What is needed is a faithful transcription of all the data below, pictures excluded.

::: INFORMATION :::

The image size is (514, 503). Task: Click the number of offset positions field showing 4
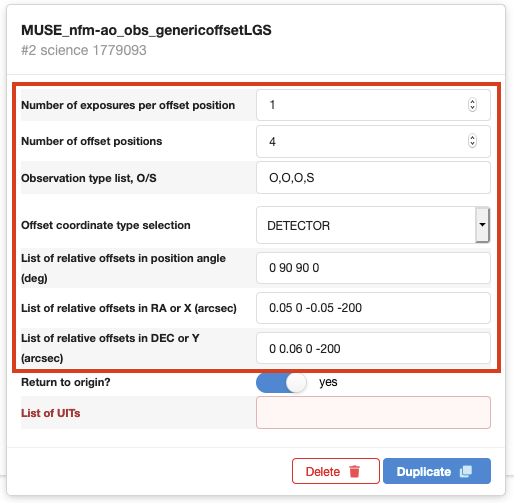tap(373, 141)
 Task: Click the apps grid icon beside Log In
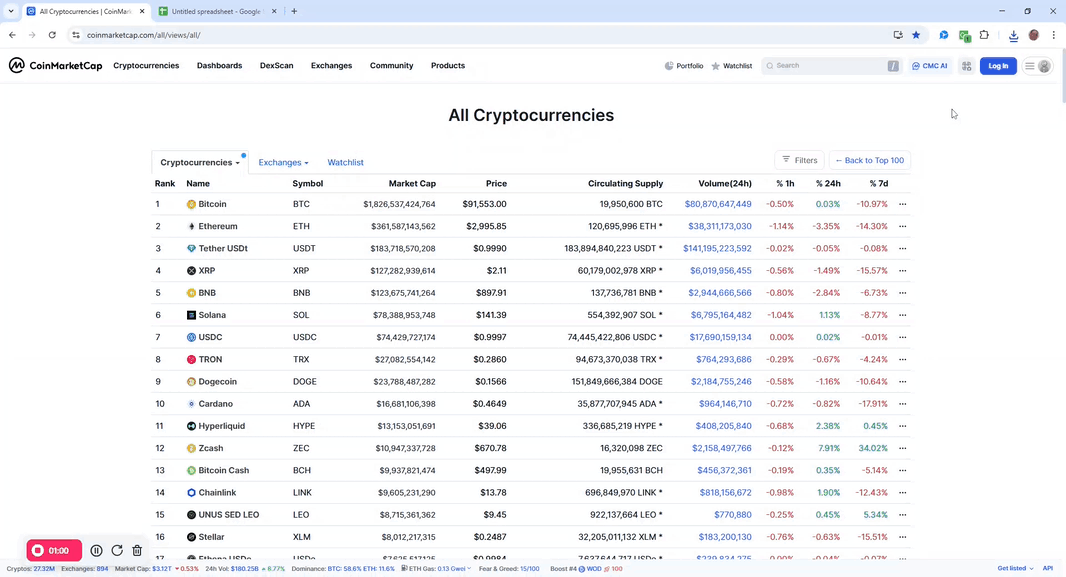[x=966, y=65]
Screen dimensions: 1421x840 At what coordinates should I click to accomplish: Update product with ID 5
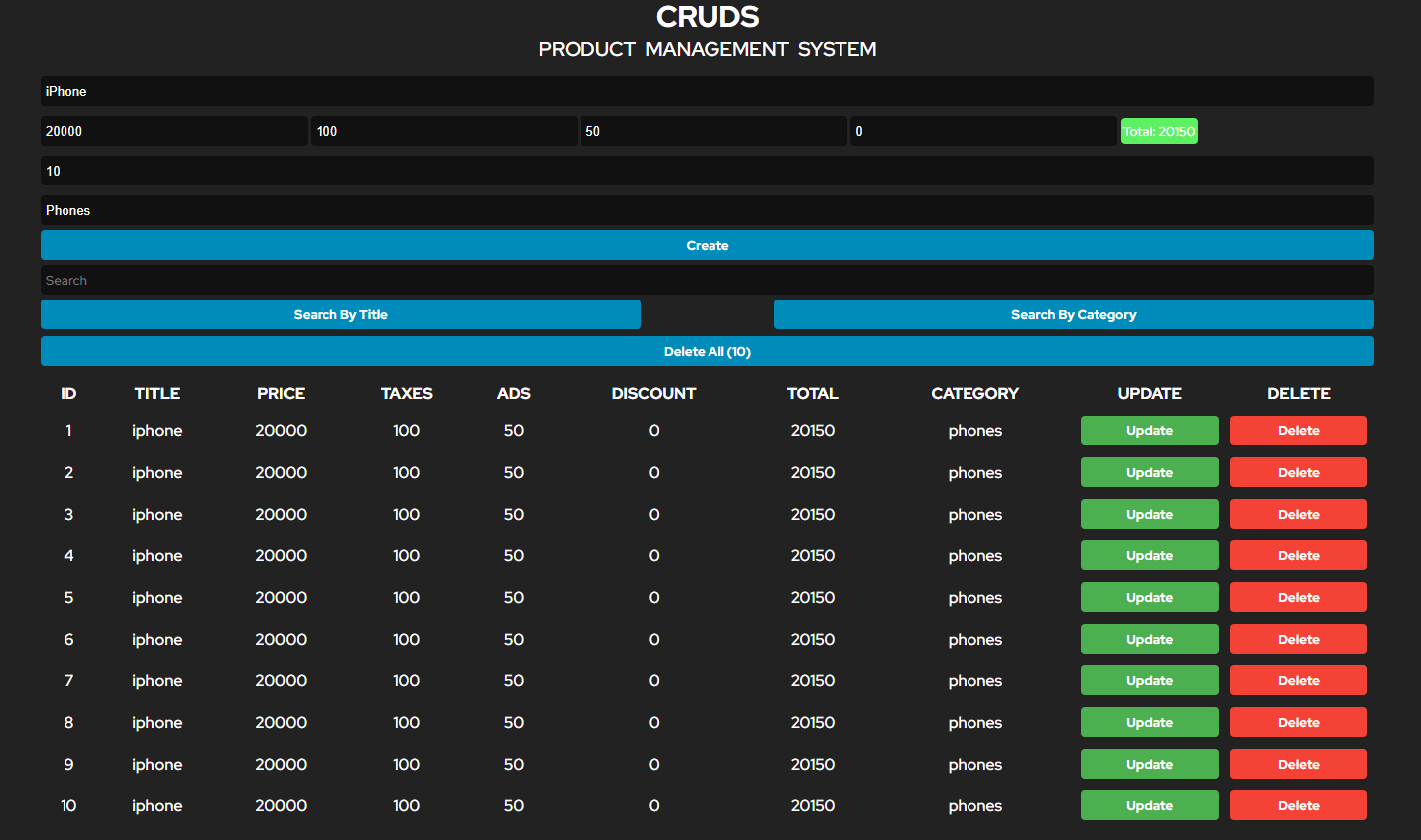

:::

OUTPUT:
The image size is (514, 503). Task: Click the number of offset positions field showing 4
tap(373, 141)
 Task: Click the apps grid icon beside Log In
[x=966, y=65]
Screen dimensions: 1421x840 At what coordinates should I click to accomplish: Update product with ID 5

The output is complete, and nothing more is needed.